TAJDID.ID || Direktur Center for Media and Democracy LP3ES Wijayanto menyebut Indonesia telah memenuhi empat kriteria negara penganut otoritarianisme lewat sejumlah kebijakan pemerintah.
Penilaian Wijayanto merujuk pada empat ciri rezim politik otoriter yang disampaikan beberapa akademisi Universitas Harvard, yaitu komitmen lemah terhadap aturan main demokrasi, penyangkalan legitimasi lawan politik, toleransi terhadap kekerasan, dan pembatasan kebebasan sipil.
“Nah berdasarkan empat indikator itu, saya mau menyampaikan bahwa di Indonesia semua indikator itu ada,” kata Wijayanto dalam webinar ‘Mimbar Bebas Demokrasi Melawan Ologarki’, Ahad (14/6).
Diungkapkannya, ciri komitmen lemah terhadap aturan demokrasi tercermin dalam pelaksanaan Pemilu 2019. Saat itu, kata Wijayanto, Bawaslu melaporkan sejumlah kasus ketidaknetralan ASN, tetapi Kementerian Dalam Negeri tidak menindaklanjutinya.
Indikasi lain, kata Wijayanto, adalah wacana amandemen UUD 1945, terutama ide untuk memperpanjang masa pemerintahan presiden menjadi tiga periode.
Kemudian ciri penyangkalan legitimasi oposisi tercermin dari campur tangan pemerintah terhadap konflik internal beberapa partai. Ia mencontohkan intervensi terhadap konflik Partai Golkar usai Pilpres 2014.

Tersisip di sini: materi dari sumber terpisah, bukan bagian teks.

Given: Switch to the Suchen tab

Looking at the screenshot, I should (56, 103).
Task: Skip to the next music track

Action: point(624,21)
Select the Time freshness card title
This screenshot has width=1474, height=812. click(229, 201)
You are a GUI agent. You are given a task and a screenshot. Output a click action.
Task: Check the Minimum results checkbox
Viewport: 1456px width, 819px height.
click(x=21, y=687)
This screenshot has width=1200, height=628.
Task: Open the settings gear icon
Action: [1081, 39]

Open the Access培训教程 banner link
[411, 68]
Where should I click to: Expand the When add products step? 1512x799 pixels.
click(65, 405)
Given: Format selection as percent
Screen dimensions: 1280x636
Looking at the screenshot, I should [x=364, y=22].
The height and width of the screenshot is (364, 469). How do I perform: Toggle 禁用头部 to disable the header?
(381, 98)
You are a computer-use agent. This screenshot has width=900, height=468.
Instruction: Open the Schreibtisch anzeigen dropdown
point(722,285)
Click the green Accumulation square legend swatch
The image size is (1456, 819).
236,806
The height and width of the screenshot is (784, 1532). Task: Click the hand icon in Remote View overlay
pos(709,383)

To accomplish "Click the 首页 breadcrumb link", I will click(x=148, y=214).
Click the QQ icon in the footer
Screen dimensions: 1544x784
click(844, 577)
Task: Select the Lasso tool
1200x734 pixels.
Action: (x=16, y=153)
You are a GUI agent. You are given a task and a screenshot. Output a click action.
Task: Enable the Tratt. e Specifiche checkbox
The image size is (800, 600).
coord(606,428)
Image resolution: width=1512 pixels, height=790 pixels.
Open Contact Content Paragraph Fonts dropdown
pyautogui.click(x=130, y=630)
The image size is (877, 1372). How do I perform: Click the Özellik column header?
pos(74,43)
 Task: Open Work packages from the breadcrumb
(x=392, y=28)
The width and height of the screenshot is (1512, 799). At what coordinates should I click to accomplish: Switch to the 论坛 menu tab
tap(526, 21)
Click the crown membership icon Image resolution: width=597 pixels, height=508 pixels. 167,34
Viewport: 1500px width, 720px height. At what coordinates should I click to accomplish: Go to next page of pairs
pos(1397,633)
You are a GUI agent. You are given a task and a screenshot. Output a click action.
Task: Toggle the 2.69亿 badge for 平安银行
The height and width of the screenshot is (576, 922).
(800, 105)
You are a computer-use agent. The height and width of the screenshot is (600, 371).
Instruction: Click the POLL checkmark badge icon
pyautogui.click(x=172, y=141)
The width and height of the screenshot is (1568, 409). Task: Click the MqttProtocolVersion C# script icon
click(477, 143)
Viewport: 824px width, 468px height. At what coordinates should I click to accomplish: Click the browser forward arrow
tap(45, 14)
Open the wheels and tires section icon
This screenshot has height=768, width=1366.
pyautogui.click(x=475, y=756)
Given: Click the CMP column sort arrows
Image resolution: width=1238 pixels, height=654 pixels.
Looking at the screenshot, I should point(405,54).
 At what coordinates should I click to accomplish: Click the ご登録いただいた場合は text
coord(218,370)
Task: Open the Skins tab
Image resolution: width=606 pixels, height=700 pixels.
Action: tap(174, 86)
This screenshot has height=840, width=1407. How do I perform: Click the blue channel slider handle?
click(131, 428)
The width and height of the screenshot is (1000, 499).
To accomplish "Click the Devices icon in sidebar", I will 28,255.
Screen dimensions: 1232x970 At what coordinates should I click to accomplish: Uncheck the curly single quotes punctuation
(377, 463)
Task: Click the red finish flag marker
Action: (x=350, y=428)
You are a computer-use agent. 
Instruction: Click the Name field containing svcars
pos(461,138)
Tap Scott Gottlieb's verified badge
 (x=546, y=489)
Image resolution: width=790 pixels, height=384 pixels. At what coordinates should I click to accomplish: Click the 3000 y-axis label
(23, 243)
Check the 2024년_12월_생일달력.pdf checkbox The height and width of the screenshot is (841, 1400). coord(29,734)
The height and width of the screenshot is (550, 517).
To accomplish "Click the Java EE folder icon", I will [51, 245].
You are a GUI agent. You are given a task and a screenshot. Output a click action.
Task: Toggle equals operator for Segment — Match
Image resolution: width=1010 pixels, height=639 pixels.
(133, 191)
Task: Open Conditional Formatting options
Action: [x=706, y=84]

“Pada 2014 Partai Golkar dekat dengan Prabowo, bahkan TvOne menyiarkan pemenang pemilu adalah Prabowo. Tapi 2016 tiba-tiba Golkar adalah partai pertama yang mendeklarasikan diri mendukung kekuasaan, mendukung Jokowi untuk maju sebagai presiden pilpres 2019,” sebutnya.
Adapun ciri toleransi terhadap kekerasan, kata Wijayanto, tercermin dari kasus penembakan mahasiswa Universitas Halu Oleo dalam gerakan #ReformasiDikorupsi dan kasus penyerangan terhadap penyidik KPK Novel Baswedan.
Wijayanto menyebut Polri mengakui kesalahan dalam kasus mahasiswa UHO, tetapi hanya memberikan hukuman 21 hari penjara dan penundaan 1 tahun kenaikan pangkat pada pelaku. Sementara dalam kasus Novel, jaksa hanya menuntut pelaku penyiram air keras satu tahun penjara.
“Ini juga belum keluar keputusannya, tapi sudah mencederai keadilan publik. Ini toleransi terhadap tindakan kekerasan, seharusnya hukumannya lebih dari itu,” ujarnya.
Ciri keempat adalah pembatasan terhadap kebebasan sipil. Kriteria ini dicerminkan dalam kasus kriminalisasi sejumlah aktivis pro demokrasi, seperti Ravio Patra. Selain itu, ada ancaman terhadap diskusi-diskusi akademik, seperti diskusi soal pemakzulan presiden di UGM.
“Dari berbagai sign, kemunduran demokrasi Indonesia dan putar balik otoritarianisme yang paling kuat sebenarnya adalah sisi kebebasan sipil, pers, dan akademik,” ungkapnya.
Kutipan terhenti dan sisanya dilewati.